Mit einem entschuldigenden Achselzucken gab ich Max’ Jacke frei und klopfte ihm auf die Schulter, wobei mich sein erschrockener Gesichtsausdruck verlegen machte. »Tut mir leid, ich war mit meinen Gedanken woanders und habe mich tierisch erschrocken, als du plötzlich hinter mir standest.«
»Schon okay. Mann, du bist echt verflucht schnell, weißt du das? Hast wohl besonders ausgeprägte Überlebensinstinkte nach deinem Roadtrip. Jeder, der sich von hinten anschleicht, ist ein Feind … oder so ähnlich.«
Max lächelte schief.

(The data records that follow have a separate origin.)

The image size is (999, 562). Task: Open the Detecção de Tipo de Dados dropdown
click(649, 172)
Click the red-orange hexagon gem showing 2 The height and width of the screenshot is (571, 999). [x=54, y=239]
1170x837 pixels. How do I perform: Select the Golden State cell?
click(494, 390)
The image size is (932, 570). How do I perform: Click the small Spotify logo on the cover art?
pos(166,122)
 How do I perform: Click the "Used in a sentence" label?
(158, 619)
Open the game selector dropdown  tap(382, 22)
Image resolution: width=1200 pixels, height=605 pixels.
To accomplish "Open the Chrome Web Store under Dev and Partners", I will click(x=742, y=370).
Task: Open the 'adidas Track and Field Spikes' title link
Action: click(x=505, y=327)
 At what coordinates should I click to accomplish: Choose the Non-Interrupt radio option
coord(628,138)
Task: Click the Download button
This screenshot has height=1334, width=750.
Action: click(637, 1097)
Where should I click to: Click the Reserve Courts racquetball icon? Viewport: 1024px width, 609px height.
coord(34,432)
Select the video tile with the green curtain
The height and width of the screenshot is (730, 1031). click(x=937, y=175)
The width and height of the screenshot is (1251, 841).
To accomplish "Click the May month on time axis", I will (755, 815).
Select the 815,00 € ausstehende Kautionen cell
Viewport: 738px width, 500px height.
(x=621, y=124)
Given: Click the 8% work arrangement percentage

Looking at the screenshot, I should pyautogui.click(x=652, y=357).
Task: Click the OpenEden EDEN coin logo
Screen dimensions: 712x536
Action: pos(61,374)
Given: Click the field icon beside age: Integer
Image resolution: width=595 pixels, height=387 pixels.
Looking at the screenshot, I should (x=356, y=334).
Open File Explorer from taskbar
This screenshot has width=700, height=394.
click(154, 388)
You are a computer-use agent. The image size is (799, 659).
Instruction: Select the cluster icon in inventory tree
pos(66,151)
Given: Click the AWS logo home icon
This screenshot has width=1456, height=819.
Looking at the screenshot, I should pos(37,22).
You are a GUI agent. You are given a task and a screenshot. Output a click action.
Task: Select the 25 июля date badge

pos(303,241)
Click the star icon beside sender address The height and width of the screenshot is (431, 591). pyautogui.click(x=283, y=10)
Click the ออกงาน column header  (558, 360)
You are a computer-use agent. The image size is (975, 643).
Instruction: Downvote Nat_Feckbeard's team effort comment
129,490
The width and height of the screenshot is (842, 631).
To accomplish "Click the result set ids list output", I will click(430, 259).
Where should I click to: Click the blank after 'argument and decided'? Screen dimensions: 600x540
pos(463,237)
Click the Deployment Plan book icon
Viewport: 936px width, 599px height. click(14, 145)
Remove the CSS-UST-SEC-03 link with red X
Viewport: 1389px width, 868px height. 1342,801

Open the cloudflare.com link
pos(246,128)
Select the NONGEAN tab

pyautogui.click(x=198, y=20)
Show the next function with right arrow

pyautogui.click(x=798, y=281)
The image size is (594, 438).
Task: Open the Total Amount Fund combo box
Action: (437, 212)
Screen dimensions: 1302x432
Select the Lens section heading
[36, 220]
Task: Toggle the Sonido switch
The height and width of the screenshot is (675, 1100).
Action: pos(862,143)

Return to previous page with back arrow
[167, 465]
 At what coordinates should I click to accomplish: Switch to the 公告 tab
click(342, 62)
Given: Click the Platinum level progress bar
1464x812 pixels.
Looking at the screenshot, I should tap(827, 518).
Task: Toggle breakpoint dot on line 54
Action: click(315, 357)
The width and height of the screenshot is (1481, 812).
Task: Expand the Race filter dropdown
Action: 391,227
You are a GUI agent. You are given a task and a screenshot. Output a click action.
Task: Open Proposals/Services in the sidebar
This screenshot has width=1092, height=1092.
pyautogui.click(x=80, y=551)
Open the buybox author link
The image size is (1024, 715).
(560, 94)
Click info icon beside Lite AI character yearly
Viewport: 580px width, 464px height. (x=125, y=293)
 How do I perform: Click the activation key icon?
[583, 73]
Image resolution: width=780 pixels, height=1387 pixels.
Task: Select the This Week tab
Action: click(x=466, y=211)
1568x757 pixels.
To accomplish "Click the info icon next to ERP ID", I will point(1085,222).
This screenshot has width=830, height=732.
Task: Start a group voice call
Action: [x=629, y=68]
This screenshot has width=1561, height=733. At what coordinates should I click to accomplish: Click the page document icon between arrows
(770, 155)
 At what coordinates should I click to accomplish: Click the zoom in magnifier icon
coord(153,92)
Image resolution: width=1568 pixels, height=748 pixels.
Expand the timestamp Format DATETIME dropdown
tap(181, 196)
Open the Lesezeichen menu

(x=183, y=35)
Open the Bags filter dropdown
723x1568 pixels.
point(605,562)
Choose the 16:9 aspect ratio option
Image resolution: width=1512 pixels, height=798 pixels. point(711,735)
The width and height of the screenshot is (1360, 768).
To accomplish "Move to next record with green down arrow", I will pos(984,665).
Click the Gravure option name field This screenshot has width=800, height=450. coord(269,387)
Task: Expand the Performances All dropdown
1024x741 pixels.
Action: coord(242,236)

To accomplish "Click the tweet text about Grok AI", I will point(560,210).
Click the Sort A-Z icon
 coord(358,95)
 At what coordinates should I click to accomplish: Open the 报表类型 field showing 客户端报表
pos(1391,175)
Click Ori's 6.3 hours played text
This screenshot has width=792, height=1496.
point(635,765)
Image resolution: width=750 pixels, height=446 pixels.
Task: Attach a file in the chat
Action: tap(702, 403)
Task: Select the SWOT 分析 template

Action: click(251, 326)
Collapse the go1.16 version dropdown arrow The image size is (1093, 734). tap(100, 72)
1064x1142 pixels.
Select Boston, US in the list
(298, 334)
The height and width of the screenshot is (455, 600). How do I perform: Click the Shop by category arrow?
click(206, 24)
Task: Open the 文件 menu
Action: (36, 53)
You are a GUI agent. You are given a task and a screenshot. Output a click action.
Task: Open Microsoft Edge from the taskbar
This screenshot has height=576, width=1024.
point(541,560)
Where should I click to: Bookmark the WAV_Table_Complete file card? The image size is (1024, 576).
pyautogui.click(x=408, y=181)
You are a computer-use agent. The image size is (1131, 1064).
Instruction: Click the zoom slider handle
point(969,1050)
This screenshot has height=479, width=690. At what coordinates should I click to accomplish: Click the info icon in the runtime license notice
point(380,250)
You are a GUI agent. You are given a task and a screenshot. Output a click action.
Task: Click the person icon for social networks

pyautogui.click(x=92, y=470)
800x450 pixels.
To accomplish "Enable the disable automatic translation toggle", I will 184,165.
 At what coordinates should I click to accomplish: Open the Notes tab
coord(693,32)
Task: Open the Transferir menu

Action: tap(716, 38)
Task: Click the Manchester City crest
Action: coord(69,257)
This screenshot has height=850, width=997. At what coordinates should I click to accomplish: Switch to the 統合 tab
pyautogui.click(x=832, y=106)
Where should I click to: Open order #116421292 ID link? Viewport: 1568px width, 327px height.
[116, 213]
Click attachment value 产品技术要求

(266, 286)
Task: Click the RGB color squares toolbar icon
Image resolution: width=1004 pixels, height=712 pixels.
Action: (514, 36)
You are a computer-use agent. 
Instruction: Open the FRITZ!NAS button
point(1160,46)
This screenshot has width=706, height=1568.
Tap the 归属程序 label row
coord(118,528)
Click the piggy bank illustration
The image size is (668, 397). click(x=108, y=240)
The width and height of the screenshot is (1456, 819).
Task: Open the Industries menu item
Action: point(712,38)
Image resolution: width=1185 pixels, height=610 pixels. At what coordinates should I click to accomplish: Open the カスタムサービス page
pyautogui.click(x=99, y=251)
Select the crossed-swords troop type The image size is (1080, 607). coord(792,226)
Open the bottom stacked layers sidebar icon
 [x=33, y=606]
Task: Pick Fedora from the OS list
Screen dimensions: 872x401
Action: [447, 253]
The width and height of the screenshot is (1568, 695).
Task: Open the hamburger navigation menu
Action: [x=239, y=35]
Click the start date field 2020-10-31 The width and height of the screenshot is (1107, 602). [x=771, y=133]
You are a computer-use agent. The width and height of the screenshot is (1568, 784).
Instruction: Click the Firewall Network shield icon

Er war einer von diesen Kerlen, die Surfen für eine Religion hielten und entsprechend entspannt durchs Universum glitten. Obwohl er bestimmt schon Anfang zwanzig war, kam ich mir irrwitzigerweise wie der Ältere von uns beiden vor. Auf einem Surfbrett zu stehen und die Wellen zu spüren, war zweifelsohne eine feine Sache, aber es gab Wichtigeres im Leben. Diesen väterlichen Tipp verkniff ich mir allerdings tunlichst.
»Hör zu, Sammy: Was du brauchst, ist ein Bier oder was Anständiges zu rauchen, damit du runterkommst. Diese Daueranspannung, unter der du stehst, ist doch nicht gesund. Du bist schließlich keine Stromleitung.« Max lachte beglückt über seinen eigenen Witz.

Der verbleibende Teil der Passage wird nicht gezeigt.